I thought I might as well just spell it out so as not to waste any time. I replied, “I am a Christian and I would like to talk to someone here about this temple and the Hindu religion.” He explained in a very heavy Hindu accent that if I came back Sunday, I could talk to someone who spoke better English. I explained that I lived a couple hours away and would not be back any time soon. He replied that he could answer my questions and just stood there looking at me, arms folded across his chest again. Since I was not planning on a short interview, I asked him if we could sit down and I motioned to some chairs along a wall. I was trying to look as non-threating as possible, since he had left my handshake hanging in midair. I am sure my expression was not one of loving kindness, and I had some ground to make up. He agreed and we sat down, his arms still folded across his chest.

I asked him some personal questions first. Things like:
-Have you been a Hindu all your life?
-Is everyone in your family a Hindu?
-Were you born and raised in India?
After just a few questions like that, he visibly relaxed. I was genuinely interested and did not have to feign a curiosity for him and his life. I am sure he sensed that and was quite willing to share with me, but I had a very difficult time understanding most of his replies. He was born in India and had been raised in a Hindu family. He had been a Hindu all of his life and so was everyone in his family. There was more, but I could not understand him.

I motioned to the statue in the front of the room, and asked if that was one of their gods. He said it was Vishnu and explained to me that they had one god, (this surprised me), but gave an analogy to explain what he meant. He said that some people wear gold earrings, some people wear gold bracelets, some wear gold necklaces. They are all made of gold, but all are different items. This, he said, was the relationship of Vishnu and the other gods. He also explained that they come several days a week to pray to Vishnu and to other gods and that is what they had been doing. He spoke on this for two or three minutes, but unfortunately, I could not understand most of what he said. I can’t complain since his English was a whole lot better than my Hindi.
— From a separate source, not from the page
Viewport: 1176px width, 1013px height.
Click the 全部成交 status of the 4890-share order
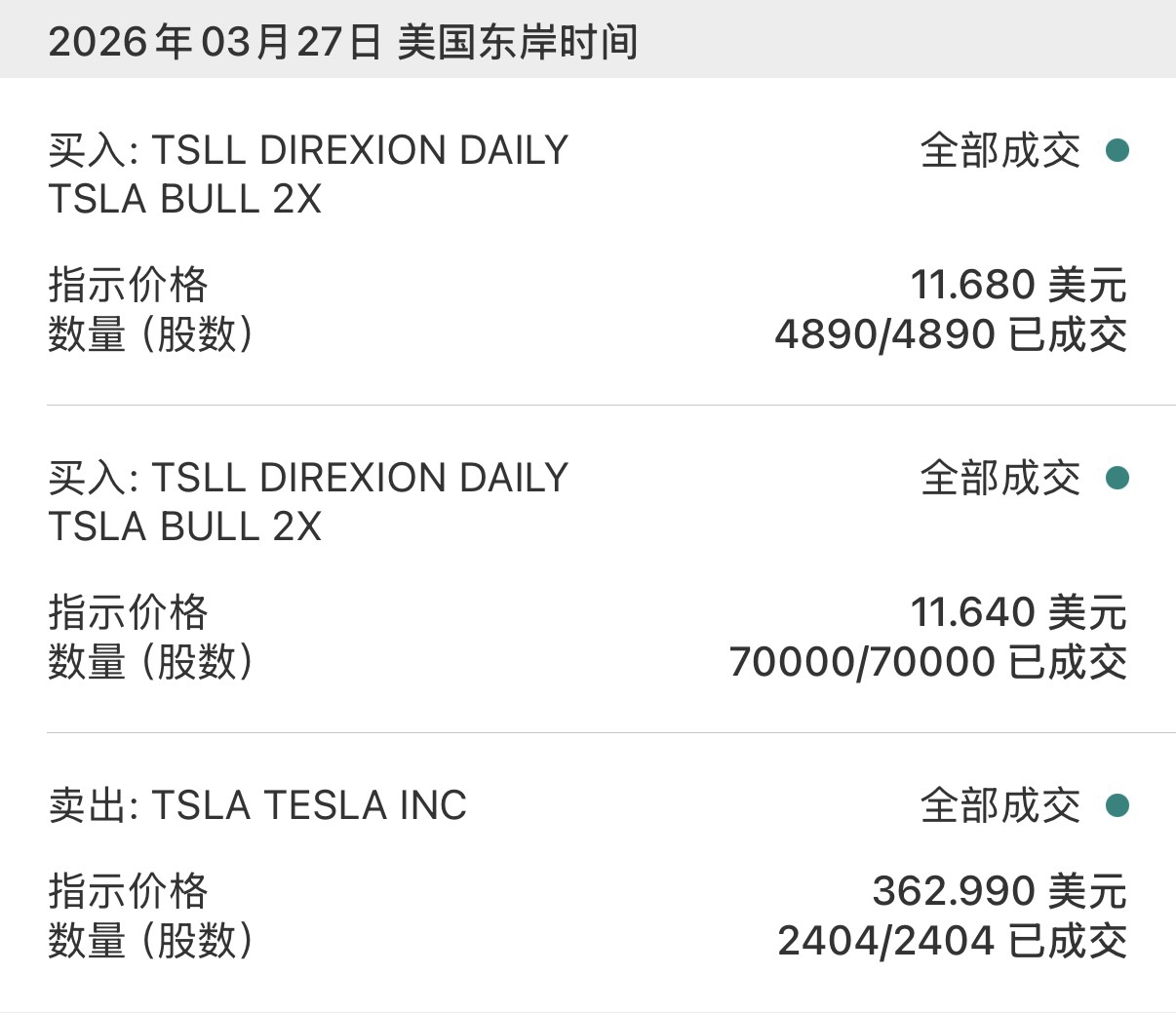1000,151
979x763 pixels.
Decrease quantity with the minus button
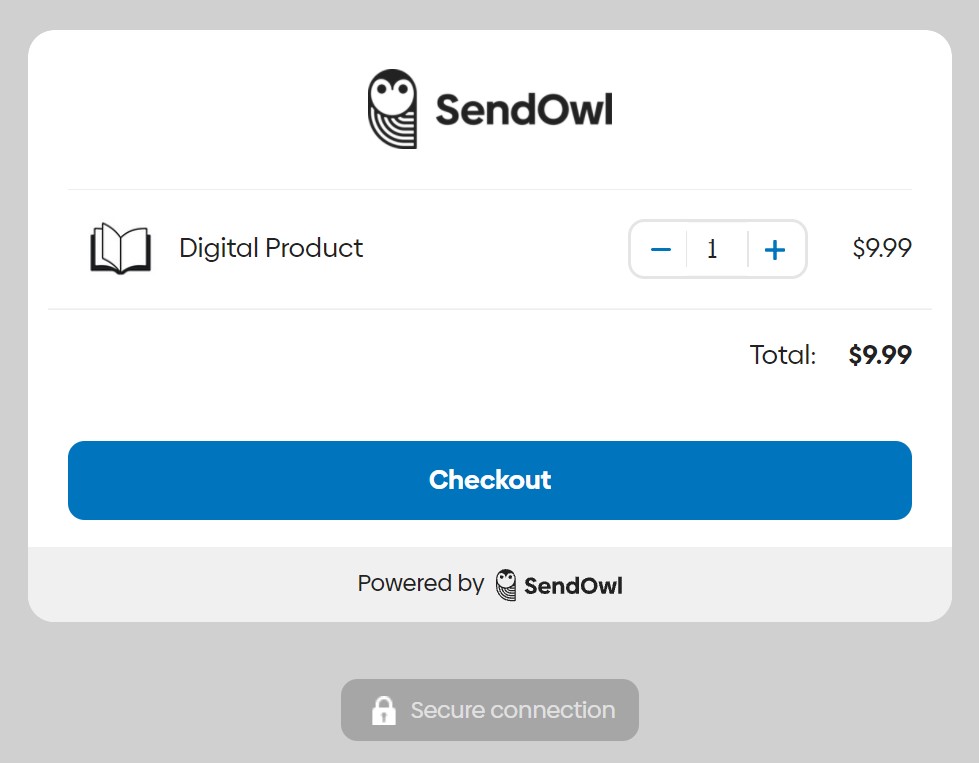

When he was done, he got up and I thought he was probably more comfortable standing, but I had been concentrating so hard on what he was saying, I had not seen several people come back into the room, preparing for more prayers. It was time for me to go. I thanked him for his time and left with the stares of several people following me out.

My 2nd attempt at locating a Hindu temple the next day took me away from the wrestling tournament. After driving around for well over an hour, I located the Vrindavan Dhaam, but it was not a temple. It was a residence. Unfortunately, the parking was non-existent and I had already missed several matches and was pressed for time to get back. I drove around looking for a place to park, but each cookie cutter house had only one spot in front for a parked car and they were all taken. I was done. Two and out. I am planning on returning for another go, but this time I will call ahead and try to chat with someone ahead of time and set up an appointment.

My son Jed won his first two matches, but then lost the next two, so he was out. I returned and pick him up and we headed home.

Why am I visiting some Hindu temples? With all I have been reading about my Christian faith and the evidence for it, I want to talk to others about their religions and see what evidence they have, what beliefs they hold, what answers they have for some of the tough questions religions have to answer and share it here.